If you come to think of it, the urban development of the world's largest cities is like playing a game of Tetris; No matter how condensed or crowded, for architects, there is always room for more. However, this act of 'structural stacking' often creates unique architectural compositions.
As a follow-up to his first photo-series, Singaporean photographer and visual artist Kevin Siyuan put together 'Corridors of Diversity', a short montage of communal corridors and HDB (Housing and Development Board) block facades, featuring the dynamic designs and forms of Singapore's densely built environment.
Singapore’s first Housing and Development Board housing blocks were erected as response to a severe lack of adequate housing for the country's 3.4 million citizens. As of 2017, over 80% of the Singaporean population live in HDBs, which are known for their vibrantly-colored facades, focus on community social spaces, and the great ethnic and culturally-diverse residents.

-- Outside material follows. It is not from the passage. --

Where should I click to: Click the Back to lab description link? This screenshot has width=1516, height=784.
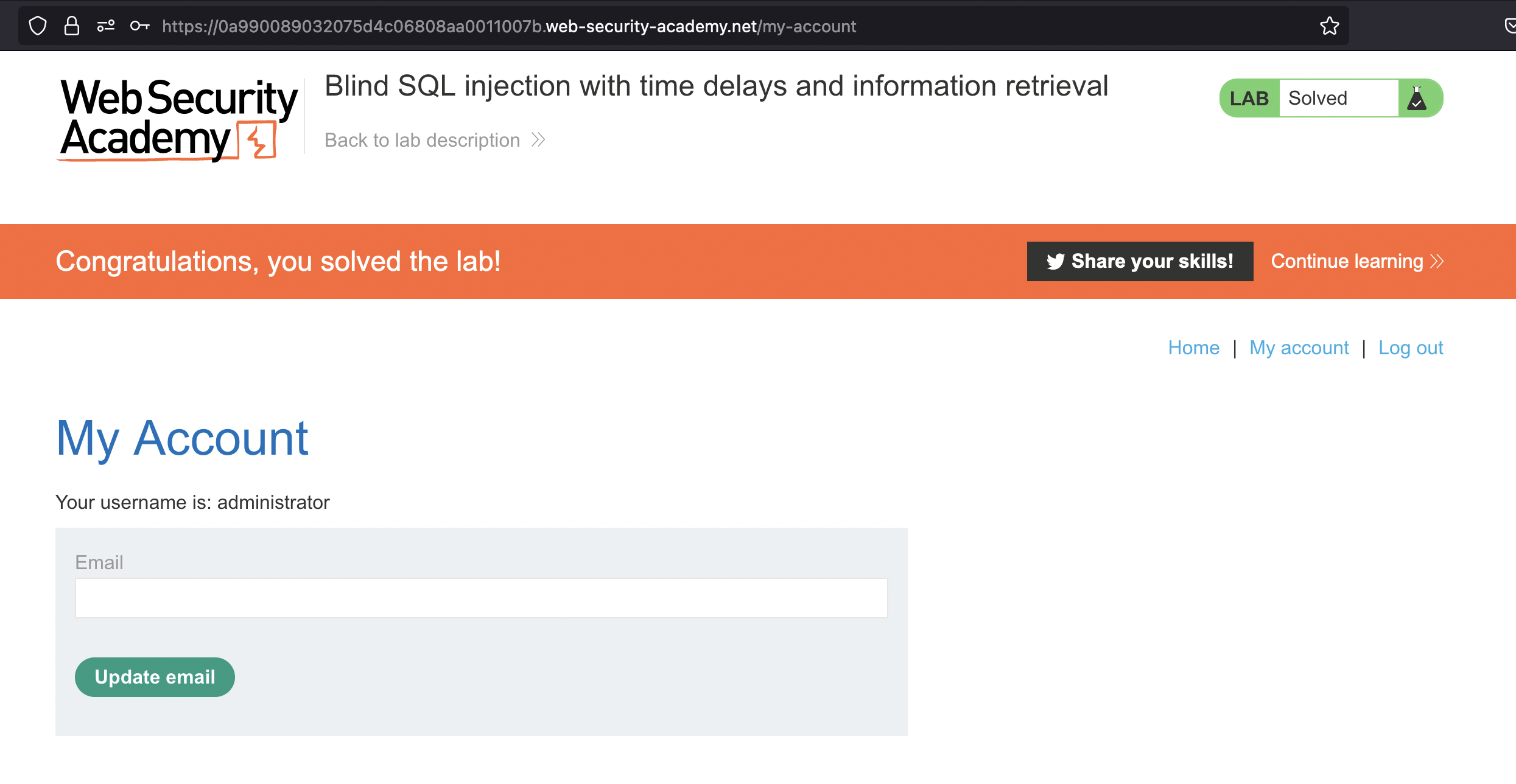[422, 140]
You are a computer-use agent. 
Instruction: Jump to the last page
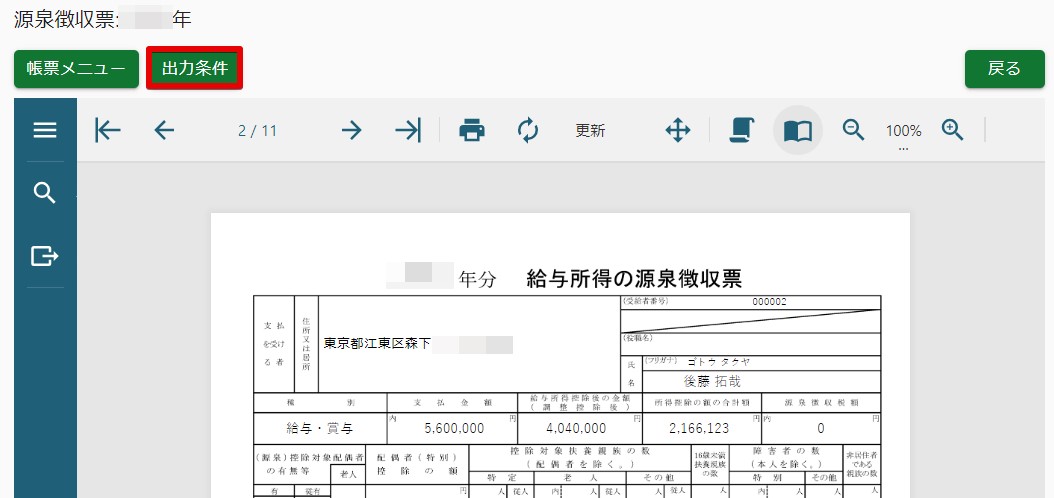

Providing a take on the city's heterogeneity, photographer Kevin Siyuan, has created 'split' photo series on Singapore’s public housing. in hopes of capturing the wide diversity that characterizes the small island, he photographed the outdoor corridors running along the sides of the apartment blocks - which give a glimpse into the everyday lives of the individuals inhabiting HDB flats - and the urban features that surround HDBs, including different land uses, building density, infrastructure, greenery, and the meeting of traditional and contemporary functions.